Prompt:
Keep to one stretch of the data below, the lines from the one with "Wix.com (1242, 1714)" up to and including the one with "Shrines (738, 250)", and return that stretch exactly.

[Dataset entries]
»»
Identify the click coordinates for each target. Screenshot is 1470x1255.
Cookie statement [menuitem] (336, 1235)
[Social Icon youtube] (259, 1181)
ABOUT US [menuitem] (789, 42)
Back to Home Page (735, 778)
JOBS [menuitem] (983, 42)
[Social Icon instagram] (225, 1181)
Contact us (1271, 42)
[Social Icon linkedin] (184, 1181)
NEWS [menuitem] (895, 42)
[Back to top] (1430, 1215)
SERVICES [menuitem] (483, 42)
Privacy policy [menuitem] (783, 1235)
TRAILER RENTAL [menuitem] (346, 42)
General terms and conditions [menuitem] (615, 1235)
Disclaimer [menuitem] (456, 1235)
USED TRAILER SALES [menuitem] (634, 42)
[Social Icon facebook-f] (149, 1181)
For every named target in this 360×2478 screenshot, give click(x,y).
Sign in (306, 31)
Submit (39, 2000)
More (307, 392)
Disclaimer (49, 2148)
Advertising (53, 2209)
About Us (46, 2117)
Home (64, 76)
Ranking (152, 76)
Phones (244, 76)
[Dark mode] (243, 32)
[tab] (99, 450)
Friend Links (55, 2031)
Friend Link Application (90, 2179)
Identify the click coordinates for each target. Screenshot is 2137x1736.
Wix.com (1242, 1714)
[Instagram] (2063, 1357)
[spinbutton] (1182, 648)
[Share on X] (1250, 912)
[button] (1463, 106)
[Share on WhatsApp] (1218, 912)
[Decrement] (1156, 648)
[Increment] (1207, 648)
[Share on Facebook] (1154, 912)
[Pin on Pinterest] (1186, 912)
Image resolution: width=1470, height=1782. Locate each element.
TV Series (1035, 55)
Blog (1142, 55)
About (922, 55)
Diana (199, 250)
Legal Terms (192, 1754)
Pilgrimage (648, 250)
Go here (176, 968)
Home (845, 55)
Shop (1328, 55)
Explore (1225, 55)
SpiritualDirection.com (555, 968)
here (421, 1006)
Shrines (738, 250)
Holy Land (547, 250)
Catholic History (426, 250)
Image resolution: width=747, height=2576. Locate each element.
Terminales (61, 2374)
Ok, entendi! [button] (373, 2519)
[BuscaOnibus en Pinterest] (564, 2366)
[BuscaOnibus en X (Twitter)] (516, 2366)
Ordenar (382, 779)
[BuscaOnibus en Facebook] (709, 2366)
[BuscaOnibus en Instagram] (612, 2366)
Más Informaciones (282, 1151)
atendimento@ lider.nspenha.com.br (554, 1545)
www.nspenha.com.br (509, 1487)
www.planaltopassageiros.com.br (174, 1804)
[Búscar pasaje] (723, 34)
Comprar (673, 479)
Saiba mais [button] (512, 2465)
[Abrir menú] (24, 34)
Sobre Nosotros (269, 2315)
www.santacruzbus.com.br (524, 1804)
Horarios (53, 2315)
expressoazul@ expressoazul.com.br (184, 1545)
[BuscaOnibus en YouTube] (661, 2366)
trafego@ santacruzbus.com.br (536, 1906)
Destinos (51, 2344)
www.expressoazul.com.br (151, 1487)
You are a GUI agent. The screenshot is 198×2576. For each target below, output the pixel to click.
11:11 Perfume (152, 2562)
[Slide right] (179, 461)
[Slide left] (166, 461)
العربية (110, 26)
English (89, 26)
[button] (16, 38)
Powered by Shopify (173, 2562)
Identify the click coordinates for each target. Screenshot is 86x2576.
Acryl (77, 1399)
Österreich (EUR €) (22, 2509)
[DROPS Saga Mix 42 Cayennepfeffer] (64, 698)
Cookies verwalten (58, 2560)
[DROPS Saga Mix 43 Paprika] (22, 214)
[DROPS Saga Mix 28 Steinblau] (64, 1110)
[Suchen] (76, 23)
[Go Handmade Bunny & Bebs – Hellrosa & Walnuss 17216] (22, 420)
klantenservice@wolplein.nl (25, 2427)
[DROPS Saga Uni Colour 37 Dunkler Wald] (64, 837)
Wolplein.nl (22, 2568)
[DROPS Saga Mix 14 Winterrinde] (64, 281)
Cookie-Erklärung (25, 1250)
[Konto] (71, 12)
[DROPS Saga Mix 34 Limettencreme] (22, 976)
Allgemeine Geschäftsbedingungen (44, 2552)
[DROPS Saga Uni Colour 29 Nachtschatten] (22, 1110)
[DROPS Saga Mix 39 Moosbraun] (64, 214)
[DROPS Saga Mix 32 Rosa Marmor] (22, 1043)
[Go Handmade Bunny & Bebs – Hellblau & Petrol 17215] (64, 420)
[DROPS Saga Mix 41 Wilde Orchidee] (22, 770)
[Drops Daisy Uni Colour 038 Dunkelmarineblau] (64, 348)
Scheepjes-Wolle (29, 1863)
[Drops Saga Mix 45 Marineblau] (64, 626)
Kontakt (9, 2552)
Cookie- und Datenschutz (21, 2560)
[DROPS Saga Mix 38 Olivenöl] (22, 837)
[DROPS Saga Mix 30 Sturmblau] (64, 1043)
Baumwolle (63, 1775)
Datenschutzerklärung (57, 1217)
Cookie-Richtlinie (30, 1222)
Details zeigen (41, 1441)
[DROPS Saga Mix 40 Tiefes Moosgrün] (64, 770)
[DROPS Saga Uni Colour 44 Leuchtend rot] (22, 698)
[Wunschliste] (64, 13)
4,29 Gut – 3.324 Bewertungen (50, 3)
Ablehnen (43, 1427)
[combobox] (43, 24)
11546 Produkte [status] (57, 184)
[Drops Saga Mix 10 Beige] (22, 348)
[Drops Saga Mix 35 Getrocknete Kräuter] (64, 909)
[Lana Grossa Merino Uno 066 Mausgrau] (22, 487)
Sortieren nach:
««
Answer for this exercise:
Wix.com (1242, 1714)
[Instagram] (2063, 1357)
[spinbutton] (1182, 648)
[Share on X] (1250, 912)
[button] (1463, 106)
[Share on WhatsApp] (1218, 912)
[Decrement] (1156, 648)
[Increment] (1207, 648)
[Share on Facebook] (1154, 912)
[Pin on Pinterest] (1186, 912)
Image resolution: width=1470, height=1782. Locate each element.
TV Series (1035, 55)
Blog (1142, 55)
About (922, 55)
Diana (199, 250)
Legal Terms (192, 1754)
Pilgrimage (648, 250)
Go here (176, 968)
Home (845, 55)
Shop (1328, 55)
Explore (1225, 55)
SpiritualDirection.com (555, 968)
here (421, 1006)
Shrines (738, 250)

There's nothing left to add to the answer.